Requirement
From the entries below, transcribe exactly the lines between the line holding "Open the Winamp" and the line holding "Select the February", inclusive; skip all other lines.

Data excerpts
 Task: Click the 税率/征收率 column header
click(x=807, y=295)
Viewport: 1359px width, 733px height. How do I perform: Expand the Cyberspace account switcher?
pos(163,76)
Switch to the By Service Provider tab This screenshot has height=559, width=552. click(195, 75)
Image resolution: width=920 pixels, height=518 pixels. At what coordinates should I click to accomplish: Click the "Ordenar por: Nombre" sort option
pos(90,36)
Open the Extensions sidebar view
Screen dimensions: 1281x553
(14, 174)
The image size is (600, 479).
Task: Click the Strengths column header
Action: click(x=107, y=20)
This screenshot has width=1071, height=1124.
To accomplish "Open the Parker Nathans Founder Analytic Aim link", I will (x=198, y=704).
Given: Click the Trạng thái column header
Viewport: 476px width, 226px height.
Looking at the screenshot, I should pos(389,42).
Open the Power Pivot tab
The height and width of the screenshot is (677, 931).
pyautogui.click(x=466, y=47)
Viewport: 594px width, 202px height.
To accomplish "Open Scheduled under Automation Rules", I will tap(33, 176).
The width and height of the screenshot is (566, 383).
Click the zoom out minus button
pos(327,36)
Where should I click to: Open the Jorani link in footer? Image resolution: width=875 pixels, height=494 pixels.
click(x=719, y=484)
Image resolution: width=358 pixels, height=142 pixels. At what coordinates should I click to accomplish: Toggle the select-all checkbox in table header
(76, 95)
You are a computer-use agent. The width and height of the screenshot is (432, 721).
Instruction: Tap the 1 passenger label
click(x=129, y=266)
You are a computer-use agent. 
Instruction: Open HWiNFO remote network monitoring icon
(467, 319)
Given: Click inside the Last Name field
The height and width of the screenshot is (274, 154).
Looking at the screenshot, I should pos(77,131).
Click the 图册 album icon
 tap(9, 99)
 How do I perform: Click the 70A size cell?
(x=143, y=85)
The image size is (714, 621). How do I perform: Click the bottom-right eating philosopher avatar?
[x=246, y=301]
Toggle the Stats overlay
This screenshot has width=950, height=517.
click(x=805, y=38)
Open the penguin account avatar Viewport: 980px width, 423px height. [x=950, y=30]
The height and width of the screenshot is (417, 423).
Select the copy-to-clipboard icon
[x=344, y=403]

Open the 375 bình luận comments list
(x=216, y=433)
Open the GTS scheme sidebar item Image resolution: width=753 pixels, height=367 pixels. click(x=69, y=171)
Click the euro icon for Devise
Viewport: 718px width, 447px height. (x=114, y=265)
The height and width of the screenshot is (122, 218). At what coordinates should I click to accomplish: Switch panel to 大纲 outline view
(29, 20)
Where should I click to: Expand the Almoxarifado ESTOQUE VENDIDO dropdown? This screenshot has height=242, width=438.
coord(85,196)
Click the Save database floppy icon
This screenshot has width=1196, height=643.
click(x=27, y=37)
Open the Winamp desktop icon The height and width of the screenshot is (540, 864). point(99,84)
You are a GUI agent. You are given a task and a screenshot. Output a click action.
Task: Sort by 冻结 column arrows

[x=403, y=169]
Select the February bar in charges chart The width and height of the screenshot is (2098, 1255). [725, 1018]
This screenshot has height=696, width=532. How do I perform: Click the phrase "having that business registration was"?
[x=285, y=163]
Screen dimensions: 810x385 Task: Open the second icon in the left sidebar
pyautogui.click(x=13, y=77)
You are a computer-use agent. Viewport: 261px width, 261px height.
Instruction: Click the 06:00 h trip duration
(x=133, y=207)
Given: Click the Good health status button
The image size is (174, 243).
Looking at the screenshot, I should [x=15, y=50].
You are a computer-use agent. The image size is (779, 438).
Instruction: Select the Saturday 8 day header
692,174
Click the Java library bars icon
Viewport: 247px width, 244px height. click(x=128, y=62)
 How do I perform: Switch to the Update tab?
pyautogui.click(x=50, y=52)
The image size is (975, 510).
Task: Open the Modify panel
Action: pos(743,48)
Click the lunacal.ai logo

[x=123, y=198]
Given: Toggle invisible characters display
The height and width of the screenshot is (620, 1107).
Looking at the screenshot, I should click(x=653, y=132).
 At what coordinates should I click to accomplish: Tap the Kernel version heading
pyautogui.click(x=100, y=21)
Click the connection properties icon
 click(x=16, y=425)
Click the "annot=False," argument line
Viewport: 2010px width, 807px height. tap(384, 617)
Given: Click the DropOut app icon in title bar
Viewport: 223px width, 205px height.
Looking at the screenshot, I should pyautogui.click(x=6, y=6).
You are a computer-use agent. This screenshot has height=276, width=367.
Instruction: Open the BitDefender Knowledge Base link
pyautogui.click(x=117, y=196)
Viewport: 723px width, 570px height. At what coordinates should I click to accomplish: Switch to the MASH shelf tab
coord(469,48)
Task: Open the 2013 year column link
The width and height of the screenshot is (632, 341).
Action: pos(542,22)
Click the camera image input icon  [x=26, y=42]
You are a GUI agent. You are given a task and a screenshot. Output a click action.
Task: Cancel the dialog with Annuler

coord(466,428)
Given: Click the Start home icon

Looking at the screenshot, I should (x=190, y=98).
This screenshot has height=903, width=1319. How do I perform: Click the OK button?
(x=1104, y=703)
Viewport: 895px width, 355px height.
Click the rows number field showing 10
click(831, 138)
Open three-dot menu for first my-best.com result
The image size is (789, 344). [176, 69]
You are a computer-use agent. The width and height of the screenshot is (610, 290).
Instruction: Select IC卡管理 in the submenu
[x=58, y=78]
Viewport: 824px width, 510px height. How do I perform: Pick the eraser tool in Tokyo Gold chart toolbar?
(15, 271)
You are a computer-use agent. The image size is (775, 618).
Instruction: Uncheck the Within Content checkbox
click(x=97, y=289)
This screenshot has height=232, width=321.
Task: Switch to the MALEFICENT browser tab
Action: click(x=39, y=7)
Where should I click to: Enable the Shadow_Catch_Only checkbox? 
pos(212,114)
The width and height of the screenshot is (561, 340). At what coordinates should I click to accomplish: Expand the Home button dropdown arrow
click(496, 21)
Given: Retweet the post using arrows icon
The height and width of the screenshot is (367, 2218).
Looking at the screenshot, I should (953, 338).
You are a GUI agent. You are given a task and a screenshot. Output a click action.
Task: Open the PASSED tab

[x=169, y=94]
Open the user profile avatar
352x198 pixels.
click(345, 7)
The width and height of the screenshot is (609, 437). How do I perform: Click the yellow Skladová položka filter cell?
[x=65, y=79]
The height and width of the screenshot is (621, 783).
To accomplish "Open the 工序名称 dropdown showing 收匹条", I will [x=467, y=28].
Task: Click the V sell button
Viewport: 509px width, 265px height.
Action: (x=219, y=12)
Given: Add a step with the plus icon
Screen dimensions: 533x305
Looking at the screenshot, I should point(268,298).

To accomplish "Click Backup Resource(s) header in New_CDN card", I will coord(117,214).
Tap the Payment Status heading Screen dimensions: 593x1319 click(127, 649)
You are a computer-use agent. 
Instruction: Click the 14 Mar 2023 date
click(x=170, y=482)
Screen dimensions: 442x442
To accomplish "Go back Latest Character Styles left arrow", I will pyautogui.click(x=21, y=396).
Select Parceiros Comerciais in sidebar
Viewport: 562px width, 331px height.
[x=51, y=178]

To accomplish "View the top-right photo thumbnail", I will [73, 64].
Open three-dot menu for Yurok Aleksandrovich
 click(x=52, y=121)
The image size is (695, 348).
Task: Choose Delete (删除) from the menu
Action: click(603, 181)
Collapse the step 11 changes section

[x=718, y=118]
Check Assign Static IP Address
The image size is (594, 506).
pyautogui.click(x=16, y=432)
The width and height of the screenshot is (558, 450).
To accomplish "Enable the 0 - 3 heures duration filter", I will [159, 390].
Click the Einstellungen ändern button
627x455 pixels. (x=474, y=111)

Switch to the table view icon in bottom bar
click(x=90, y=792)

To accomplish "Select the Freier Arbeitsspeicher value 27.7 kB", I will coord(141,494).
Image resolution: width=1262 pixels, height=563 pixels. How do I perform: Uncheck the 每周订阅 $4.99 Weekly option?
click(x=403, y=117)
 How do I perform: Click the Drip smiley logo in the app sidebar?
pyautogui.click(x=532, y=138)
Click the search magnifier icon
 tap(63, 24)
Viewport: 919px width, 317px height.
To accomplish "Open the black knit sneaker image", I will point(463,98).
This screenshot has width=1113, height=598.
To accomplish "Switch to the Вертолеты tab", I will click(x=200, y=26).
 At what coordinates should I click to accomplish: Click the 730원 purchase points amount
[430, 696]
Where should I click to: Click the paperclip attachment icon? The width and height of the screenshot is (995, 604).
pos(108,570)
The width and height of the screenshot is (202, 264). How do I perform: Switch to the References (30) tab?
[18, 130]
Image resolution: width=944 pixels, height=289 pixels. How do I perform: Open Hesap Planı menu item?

Response to the exercise
Open the Winamp desktop icon The height and width of the screenshot is (540, 864). point(99,84)
You are a GUI agent. You are given a task and a screenshot. Output a click action.
Task: Sort by 冻结 column arrows

[x=403, y=169]
Select the February bar in charges chart The width and height of the screenshot is (2098, 1255). [725, 1018]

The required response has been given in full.